For GPU acceleration, I designed the router to support vLLM as a tier 2 provider, which can be enabled by uncommenting configuration.
Tradeoffs and Lessons Learned
Building Aegis taught me that enterprise software requires balancing technical excellence with operational constraints. The biggest tradeoff was speed vs. security, every protection layer added latency, but compliance requirements made them non-negotiable.

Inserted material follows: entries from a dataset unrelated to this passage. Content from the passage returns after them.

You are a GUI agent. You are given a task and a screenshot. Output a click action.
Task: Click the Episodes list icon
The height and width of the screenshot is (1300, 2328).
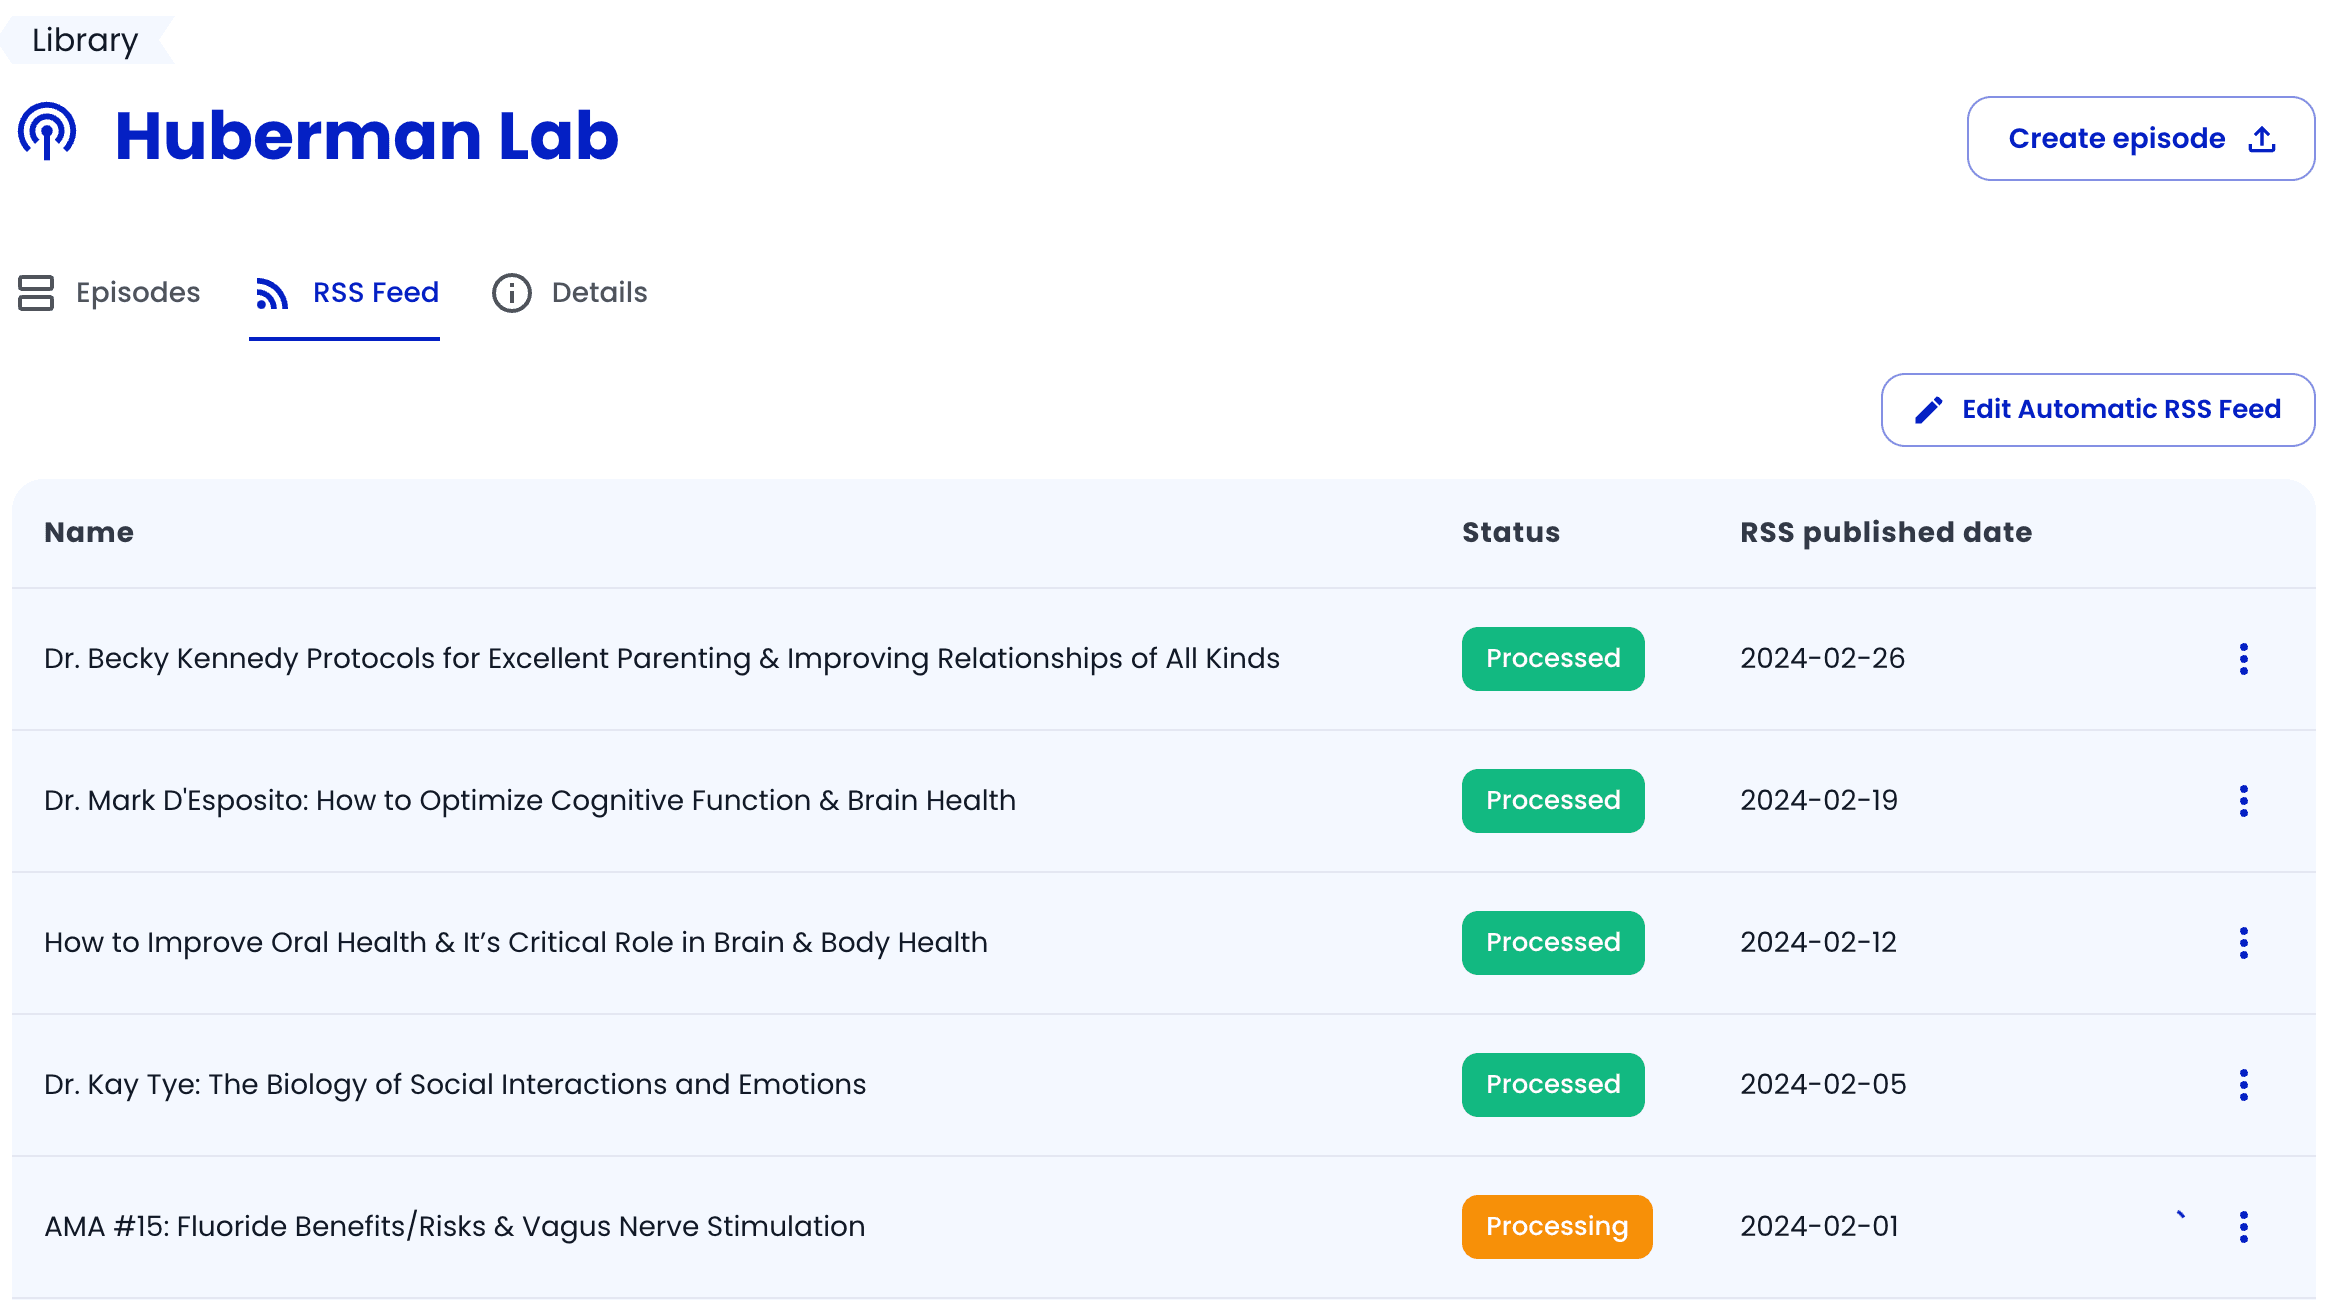(35, 293)
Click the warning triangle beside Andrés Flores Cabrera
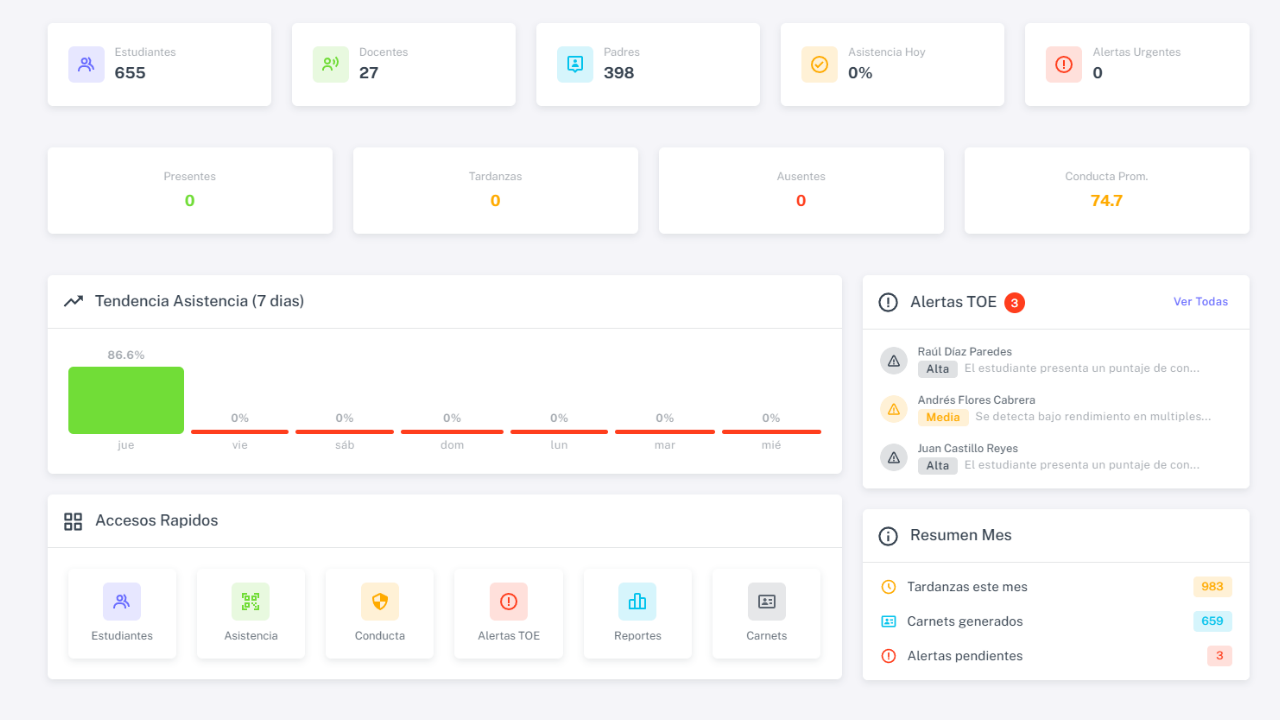The width and height of the screenshot is (1280, 720). coord(893,408)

I also learned that deterministic systems are easier to operate than probabilistic ones. While ML could have made some components smarter, the debugging and compliance benefits of rules-based logic were worth the tradeoffs.
The async job model was controversial internally—some wanted synchronous APIs—but it enabled the scalability and reliability that enterprise customers demanded.
Looking Forward
Aegis has proven that you can build enterprise-grade AI infrastructure without sacrificing developer experience. The provider-agnostic design means it can evolve with the AI landscape, and the strong compliance foundations give organizations confidence to adopt AI more broadly.
The next challenges will be around multi-modal inputs, more sophisticated routing algorithms, and integration with existing enterprise identity systems. But the core architecture—governance through abstraction, compliance through invariants, and optimization through intelligence will remain the same.